↓

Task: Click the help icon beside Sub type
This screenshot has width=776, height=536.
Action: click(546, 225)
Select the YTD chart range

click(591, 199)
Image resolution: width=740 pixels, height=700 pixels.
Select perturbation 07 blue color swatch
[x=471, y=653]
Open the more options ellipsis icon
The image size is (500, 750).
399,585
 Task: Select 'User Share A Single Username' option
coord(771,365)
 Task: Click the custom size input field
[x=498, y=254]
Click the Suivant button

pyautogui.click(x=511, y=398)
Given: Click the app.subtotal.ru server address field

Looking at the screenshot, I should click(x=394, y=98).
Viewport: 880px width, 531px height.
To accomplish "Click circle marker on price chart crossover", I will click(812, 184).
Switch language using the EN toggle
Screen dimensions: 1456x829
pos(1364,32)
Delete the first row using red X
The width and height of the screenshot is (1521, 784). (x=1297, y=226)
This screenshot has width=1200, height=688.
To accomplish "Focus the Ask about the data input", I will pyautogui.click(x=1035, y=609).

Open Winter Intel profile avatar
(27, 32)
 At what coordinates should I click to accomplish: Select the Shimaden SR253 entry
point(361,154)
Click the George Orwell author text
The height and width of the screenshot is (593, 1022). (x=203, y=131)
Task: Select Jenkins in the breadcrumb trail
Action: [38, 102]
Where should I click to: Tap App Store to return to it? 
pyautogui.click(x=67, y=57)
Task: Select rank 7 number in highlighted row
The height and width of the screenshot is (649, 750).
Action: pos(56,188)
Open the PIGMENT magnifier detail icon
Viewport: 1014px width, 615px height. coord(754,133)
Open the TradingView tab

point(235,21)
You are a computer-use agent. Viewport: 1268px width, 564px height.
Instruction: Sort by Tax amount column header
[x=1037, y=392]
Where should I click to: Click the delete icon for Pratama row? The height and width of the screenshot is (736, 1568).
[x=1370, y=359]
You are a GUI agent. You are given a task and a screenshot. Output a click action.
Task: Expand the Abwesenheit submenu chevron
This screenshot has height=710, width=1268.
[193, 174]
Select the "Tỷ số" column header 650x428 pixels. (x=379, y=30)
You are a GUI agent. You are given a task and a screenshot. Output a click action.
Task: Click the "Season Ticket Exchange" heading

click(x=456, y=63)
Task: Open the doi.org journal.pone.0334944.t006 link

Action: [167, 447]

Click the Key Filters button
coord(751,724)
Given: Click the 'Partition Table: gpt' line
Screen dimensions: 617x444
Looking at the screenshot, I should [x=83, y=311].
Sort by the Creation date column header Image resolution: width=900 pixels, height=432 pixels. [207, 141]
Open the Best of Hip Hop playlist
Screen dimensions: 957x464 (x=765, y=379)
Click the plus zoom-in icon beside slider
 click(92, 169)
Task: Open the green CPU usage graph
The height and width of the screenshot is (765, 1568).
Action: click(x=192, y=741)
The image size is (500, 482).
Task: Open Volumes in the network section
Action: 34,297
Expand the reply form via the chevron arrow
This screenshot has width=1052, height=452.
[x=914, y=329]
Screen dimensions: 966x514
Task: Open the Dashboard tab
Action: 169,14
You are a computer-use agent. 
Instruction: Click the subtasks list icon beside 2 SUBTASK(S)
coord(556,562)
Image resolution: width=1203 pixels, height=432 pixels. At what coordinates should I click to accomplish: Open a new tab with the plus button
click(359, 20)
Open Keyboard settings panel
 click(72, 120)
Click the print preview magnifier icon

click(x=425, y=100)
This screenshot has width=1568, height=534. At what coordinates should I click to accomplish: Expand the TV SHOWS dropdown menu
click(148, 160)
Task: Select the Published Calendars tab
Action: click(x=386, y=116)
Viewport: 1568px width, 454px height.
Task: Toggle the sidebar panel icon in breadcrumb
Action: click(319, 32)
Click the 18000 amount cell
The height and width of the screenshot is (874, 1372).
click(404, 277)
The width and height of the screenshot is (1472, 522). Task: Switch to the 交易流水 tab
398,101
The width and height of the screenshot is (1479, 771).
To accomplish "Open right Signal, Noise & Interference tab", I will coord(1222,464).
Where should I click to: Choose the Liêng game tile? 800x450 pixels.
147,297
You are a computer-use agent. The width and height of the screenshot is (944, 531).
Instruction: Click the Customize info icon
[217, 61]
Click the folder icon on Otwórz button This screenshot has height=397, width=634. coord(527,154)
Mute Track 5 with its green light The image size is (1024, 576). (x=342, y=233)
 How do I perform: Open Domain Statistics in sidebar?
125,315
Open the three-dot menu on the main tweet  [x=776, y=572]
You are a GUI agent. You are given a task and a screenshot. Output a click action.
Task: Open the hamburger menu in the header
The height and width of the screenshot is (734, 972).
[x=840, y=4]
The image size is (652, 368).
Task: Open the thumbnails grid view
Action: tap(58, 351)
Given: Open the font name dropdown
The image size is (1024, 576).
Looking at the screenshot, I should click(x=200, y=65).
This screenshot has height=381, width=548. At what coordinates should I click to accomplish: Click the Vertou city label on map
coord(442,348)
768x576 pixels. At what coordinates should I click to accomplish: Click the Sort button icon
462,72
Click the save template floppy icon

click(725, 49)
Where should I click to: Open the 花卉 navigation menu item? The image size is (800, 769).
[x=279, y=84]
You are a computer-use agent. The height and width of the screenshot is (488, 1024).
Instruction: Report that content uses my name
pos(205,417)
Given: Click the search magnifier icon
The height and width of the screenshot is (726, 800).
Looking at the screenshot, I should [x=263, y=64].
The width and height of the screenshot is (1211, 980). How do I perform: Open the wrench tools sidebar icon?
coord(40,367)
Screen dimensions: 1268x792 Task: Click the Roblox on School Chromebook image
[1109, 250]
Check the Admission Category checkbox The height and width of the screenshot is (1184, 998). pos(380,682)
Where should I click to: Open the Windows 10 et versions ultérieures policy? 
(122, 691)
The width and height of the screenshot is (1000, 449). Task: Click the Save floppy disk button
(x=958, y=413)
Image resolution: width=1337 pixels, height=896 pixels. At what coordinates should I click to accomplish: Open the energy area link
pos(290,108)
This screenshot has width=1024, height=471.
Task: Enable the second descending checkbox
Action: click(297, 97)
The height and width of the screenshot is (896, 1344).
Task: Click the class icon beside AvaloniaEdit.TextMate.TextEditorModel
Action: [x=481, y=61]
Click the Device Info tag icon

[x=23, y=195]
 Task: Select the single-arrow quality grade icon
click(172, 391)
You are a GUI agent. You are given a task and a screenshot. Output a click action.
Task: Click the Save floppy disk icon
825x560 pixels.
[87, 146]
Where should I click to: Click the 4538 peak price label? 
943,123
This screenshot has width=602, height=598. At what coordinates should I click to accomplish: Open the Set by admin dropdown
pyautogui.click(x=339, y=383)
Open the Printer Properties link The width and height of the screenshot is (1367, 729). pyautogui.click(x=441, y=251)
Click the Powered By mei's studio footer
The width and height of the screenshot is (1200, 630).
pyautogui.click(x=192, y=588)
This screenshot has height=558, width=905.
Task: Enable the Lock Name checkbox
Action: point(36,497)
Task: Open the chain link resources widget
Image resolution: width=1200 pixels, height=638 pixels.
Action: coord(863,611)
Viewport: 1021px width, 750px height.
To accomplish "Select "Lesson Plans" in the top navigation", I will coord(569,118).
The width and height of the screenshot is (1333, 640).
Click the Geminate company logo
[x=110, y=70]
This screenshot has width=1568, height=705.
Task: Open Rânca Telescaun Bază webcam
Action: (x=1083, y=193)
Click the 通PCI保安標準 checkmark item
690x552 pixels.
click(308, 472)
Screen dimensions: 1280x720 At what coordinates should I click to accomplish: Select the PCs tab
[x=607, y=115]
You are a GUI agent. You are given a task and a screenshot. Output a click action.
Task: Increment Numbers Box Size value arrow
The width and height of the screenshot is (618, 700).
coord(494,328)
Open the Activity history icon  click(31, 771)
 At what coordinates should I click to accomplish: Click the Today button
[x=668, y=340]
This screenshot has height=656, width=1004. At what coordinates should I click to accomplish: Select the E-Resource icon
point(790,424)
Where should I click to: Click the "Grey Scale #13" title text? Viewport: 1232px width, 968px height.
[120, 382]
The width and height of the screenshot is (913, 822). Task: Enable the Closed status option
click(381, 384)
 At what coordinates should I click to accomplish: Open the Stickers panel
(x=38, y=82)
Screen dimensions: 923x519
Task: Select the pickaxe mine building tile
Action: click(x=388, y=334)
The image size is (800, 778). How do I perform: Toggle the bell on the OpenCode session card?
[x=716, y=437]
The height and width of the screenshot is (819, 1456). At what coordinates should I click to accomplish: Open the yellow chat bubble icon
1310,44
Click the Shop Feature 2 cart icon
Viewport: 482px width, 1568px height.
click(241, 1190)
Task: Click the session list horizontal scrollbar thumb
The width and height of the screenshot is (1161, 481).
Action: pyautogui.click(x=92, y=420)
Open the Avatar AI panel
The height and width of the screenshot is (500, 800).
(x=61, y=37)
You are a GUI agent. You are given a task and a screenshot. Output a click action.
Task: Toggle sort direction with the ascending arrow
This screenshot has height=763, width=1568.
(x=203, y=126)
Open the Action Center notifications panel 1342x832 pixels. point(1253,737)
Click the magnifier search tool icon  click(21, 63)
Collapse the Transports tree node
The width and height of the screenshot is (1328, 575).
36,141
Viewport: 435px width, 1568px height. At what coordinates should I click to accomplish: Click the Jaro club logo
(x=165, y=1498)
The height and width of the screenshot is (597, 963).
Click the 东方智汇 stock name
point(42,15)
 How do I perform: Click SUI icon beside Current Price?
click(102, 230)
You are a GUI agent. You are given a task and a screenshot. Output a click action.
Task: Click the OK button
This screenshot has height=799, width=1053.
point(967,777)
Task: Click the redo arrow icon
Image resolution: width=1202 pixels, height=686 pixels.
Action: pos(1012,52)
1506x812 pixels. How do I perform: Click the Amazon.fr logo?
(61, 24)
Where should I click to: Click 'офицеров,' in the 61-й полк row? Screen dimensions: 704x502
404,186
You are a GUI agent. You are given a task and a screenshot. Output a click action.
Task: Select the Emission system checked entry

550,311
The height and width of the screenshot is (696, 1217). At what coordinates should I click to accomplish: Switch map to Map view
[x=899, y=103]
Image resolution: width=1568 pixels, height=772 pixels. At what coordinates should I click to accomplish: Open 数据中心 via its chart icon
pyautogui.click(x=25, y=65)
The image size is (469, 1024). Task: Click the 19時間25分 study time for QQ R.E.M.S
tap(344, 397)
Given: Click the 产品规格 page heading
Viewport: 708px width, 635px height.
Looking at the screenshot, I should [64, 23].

↑

[Task] From the records above, extract exactly and only the lines that begin at the line with "Shimaden SR253 entry" and stop after the line with "Task: Select rank 7 number in highlighted row".

[Answer to the exercise]
 At what coordinates should I click to accomplish: Select the Shimaden SR253 entry
point(361,154)
Click the George Orwell author text
The height and width of the screenshot is (593, 1022). (x=203, y=131)
Task: Select Jenkins in the breadcrumb trail
Action: [38, 102]
Where should I click to: Tap App Store to return to it? 
pyautogui.click(x=67, y=57)
Task: Select rank 7 number in highlighted row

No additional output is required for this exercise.